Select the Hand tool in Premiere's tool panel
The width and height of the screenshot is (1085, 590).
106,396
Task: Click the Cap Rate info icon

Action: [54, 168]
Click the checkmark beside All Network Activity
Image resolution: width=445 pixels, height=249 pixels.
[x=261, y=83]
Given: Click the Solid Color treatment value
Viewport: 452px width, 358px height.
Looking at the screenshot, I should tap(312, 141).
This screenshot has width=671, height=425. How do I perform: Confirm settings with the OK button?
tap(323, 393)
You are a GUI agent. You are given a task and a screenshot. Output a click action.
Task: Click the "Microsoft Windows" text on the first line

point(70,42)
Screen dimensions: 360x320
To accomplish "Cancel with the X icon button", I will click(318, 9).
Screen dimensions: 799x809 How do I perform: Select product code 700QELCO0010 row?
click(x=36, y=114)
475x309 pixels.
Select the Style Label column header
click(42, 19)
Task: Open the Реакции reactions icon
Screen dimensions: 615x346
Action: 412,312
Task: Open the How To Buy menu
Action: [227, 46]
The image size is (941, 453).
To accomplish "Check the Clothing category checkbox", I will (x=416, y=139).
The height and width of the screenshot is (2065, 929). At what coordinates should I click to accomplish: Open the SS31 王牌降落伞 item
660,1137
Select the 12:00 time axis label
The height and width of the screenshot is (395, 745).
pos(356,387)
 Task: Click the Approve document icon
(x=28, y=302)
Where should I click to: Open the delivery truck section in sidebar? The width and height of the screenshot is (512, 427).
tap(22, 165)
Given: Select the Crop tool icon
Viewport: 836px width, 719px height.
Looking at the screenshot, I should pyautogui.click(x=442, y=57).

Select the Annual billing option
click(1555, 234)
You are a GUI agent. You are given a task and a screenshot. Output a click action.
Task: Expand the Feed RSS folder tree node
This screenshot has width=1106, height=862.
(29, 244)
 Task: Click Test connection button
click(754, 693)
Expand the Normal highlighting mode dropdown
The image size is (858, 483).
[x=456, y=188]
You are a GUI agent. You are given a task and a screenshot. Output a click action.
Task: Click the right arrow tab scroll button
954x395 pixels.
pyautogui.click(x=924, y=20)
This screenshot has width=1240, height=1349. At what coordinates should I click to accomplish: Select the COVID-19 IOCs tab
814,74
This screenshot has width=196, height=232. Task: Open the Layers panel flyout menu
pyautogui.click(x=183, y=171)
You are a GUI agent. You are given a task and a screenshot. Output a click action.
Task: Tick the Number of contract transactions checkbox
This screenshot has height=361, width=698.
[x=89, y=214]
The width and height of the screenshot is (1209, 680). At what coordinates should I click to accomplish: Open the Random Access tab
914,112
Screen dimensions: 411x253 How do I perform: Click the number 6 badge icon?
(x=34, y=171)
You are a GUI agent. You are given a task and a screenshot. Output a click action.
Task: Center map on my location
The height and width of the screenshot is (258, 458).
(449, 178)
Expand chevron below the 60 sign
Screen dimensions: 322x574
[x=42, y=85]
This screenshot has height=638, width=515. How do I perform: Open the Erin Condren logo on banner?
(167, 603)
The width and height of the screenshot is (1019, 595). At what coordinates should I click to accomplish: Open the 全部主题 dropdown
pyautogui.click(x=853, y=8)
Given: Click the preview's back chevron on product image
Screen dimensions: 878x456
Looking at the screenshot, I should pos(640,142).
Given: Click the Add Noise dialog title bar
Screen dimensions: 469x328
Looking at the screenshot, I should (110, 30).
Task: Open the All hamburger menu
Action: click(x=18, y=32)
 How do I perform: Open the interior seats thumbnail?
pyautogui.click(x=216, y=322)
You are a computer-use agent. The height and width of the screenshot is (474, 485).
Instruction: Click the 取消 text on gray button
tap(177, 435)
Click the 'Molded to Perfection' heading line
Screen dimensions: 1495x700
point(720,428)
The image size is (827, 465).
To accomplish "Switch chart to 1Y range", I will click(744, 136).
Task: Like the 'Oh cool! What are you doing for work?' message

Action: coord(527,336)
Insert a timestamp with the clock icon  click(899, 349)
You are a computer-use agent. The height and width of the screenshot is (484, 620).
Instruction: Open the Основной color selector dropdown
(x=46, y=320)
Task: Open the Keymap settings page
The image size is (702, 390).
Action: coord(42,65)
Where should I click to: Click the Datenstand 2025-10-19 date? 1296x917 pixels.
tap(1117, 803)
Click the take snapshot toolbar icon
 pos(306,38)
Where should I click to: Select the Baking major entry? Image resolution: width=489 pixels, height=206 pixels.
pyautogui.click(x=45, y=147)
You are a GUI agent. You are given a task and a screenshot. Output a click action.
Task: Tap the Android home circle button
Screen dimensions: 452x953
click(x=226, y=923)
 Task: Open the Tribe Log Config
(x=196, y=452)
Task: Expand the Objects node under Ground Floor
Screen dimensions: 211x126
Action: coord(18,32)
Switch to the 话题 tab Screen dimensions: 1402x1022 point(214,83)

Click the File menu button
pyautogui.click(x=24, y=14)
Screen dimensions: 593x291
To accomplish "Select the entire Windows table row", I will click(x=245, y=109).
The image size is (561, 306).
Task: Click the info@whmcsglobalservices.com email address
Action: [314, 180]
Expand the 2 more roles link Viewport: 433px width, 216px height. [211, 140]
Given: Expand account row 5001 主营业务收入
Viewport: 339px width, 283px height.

= WORK TO BE COMPLETED =
Report the number of lines in the records that include the string "Switch", and write no other words.

= SOLUTION TO THE EXERCISE =
2